DOCUMENT EXTRACT:
%%

Wouldn't really make much difference after the first one or two.


----------



## Lynn Cheffins (Jul 11, 2006)

I was wearing a helmet.....


----------



## Howard Knauf (May 10, 2008)

Lynn Cheffins said:


> Howard the thing was I was riding with my hubby and had been ragging on him that we had to stop at stop signs and old Mr. Competitive just had to beat the Ol' Lady and had blown thru the stop sign like his arse was on fire! I was trying to be all honest and stop


I'll add that one to the list right next to "I have to pee!" LOL

I was just funnin ya.


----------



## David Frost (Mar 29, 2006)

Howard Knauf said:


> I'll add that one to the list right next to "I have to pee!" LOL
> 
> I was just funnin ya.

%%

DATA UNDER STUDY:
%%

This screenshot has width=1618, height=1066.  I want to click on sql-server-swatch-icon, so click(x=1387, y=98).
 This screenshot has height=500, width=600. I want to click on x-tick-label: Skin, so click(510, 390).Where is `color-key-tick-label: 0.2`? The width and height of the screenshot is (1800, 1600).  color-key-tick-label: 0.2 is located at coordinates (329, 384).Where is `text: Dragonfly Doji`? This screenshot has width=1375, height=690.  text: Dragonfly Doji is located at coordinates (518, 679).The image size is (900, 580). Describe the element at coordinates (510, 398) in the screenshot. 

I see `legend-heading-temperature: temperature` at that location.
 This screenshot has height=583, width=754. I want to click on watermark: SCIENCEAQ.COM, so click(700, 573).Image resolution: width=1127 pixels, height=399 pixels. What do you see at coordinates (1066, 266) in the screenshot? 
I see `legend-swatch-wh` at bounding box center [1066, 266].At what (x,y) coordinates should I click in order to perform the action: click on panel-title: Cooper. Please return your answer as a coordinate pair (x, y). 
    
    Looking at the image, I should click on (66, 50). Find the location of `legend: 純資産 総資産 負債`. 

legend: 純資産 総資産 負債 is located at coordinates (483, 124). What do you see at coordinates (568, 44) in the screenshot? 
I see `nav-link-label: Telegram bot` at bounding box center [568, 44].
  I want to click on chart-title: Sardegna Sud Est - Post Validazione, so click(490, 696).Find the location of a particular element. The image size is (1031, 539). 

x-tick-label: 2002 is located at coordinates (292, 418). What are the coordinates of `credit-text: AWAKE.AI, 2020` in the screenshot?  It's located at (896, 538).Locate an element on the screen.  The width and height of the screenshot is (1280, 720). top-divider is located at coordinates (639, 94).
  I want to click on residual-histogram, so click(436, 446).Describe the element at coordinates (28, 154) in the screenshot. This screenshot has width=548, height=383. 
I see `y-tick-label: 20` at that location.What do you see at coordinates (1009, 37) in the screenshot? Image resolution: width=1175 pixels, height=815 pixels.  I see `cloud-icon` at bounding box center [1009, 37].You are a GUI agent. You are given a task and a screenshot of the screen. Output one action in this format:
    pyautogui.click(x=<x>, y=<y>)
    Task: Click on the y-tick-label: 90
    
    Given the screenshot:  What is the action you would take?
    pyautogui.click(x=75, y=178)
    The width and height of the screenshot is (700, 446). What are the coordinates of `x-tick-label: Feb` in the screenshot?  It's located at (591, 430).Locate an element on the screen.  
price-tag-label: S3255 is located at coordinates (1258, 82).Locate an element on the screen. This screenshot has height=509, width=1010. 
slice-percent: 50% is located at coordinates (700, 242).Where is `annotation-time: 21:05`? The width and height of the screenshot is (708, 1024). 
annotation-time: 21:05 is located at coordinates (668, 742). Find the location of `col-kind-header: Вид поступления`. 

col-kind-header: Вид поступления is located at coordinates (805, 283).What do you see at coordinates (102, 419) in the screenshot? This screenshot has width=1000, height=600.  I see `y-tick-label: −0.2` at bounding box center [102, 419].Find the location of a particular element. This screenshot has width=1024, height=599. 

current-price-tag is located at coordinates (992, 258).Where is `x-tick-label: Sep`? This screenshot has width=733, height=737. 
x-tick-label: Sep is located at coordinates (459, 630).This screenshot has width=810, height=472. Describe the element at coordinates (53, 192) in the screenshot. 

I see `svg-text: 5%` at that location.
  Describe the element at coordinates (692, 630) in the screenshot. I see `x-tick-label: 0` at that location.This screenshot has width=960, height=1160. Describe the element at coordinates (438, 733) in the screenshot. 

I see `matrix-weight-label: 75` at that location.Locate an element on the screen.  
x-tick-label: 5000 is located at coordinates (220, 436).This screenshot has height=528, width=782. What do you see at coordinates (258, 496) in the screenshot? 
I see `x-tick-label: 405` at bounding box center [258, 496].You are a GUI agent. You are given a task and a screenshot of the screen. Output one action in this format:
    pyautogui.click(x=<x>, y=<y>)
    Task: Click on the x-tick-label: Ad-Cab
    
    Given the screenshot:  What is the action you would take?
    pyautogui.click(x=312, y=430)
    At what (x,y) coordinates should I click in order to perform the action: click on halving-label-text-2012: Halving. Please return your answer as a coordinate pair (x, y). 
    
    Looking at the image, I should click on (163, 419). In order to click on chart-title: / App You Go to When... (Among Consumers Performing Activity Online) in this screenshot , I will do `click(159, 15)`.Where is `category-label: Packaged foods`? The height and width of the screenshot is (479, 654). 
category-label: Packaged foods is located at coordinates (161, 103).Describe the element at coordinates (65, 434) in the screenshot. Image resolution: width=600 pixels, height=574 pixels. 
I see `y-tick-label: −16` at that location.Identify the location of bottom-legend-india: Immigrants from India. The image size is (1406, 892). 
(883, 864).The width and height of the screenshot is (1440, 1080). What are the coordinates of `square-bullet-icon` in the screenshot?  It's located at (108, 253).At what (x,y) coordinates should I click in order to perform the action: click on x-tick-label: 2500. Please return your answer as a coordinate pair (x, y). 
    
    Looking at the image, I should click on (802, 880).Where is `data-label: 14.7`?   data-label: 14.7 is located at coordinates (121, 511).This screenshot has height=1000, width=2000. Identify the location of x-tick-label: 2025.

%%

WORK INSTRUCTIONS:
A - In the forum thread, who does Lynn Cheffins say blew through the stop sign?
B - Carry on the forum thread from the point where it stops.

WRITTEN ANSWERS:
A - Her husband.

B -
My favorite, and an actual excuse; Officer I know I should have stopped. I was texting my son and just didn't see the sign. 

As someone else pointed out earlier somewhere in this forum; you just can't fix stupid.

DFrost


----------



## Gillian Schuler (Apr 12, 2008)

Thanks for the "translations"!!

I know now that crackers are not just for Christmas!

We've some pretty good expressions in Swiss German - just a pity no one outside this country speaks Swiss German, not even the Germans.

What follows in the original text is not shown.